A slight smile touched Girard’s lips. “Bold choices. But remember, innovation without purpose is merely novelty.” He moved on to the next station, leaving Matthew wondering whether his comment had been a warning or encouragement.
At 9:15, Chef Girard called for their attention. “Your assessment begins now. You have two hours to prepare your interpretation of coq au vin. I will be evaluating not just technical execution, but your understanding of the dish’s essence and your ability to express your personal ideas while honoring tradition.” He checked his watch. “Begin.”
The kitchen erupted into controlled chaos—burners igniting, knives against cutting boards, the metallic clang of pots and pans. Matthew forced himself to proceed with deliberate calm.
He began by rendering the lardons coaxing out their fat and flavor without allowing them to become crisp. Next came the sizzle of chicken thighs as they browned in the rendered fat. The chicken thighs turned crisp and golden brown. He removed them and began to prepare the critical element to the dish, the braising mixture. He added the mushrooms—a combination of fresh cremini and dried porcini that had been reconstituted, the pearl onions, carrots and finally the wine. The chicken thighs went back into the pan and slow simmered, allowing the flavors to develop.

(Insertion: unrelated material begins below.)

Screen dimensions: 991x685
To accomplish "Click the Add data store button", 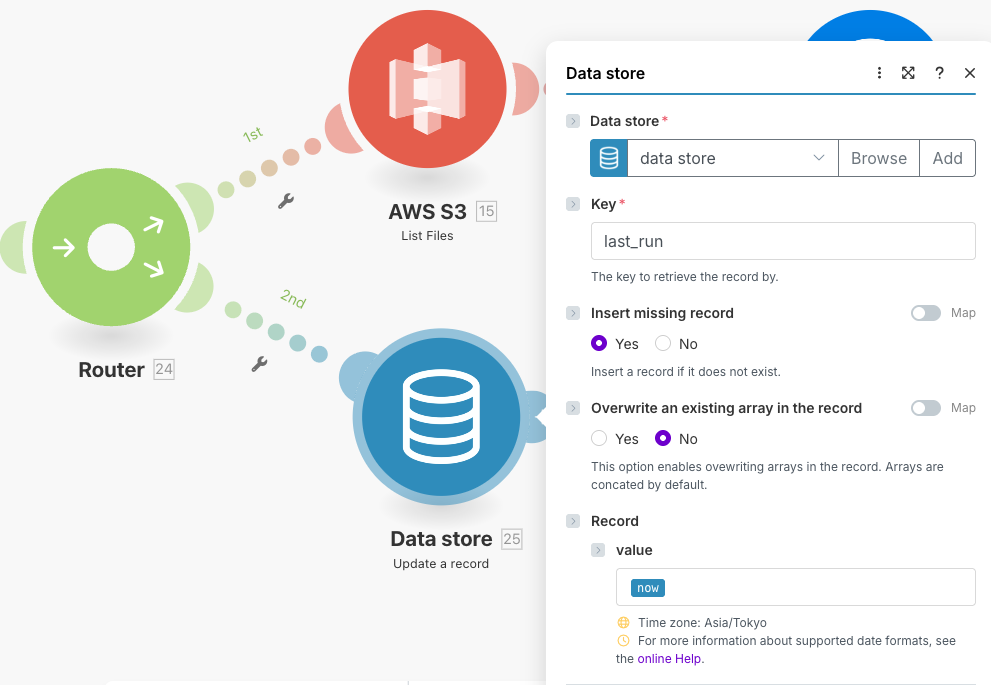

The critical moment had come with the selection of braising wine. Classic coq au vin called for red Burgundy, but Matthew had chosen differently—a decision that had consumed hours of consideration. He reached for the bottle of Shaoxing wine, a Chinese rice wine whose complex, oxidized notes would complement the chicken while creating a lighter, more nuanced sauce than the traditional burgundy version.
As he added it to the pot, Chef Girard was walking by. He paused, one eyebrow rising in surprise at the golden-amber liquid replacing the expected ruby red.
“Shaoxing wine,” Matthew explained without being asked. “The fermentation process creates flavor compounds similar to those in aged Burgundy, but with a different balance that I think will better highlight the chicken.”
Girard leaned closer, inhaling the steam rising from the pot. His expression revealed nothing, but he lingered longer than he had at other stations before moving on without comment.
Around him, his classmates worked at varying paces, some rushing through early steps only to find themselves waiting later, others falling behind schedule from the start. Sofia maintained a steady rhythm beside him, her approach traditional but executed with confident precision.
Matthew continued his process, controlling the temperature of his braise, periodically skimming impurities from the surface of the liquid, adjusting seasoning with a judicious hand. When he added his aromatics, he diverged again from tradition—incorporating a small sachet of Sichuan peppercorns and star anise alongside the traditional bouquet garni, allowing them to infuse the braising liquid just enough to add subtle complexity without announcing their presence aggressively.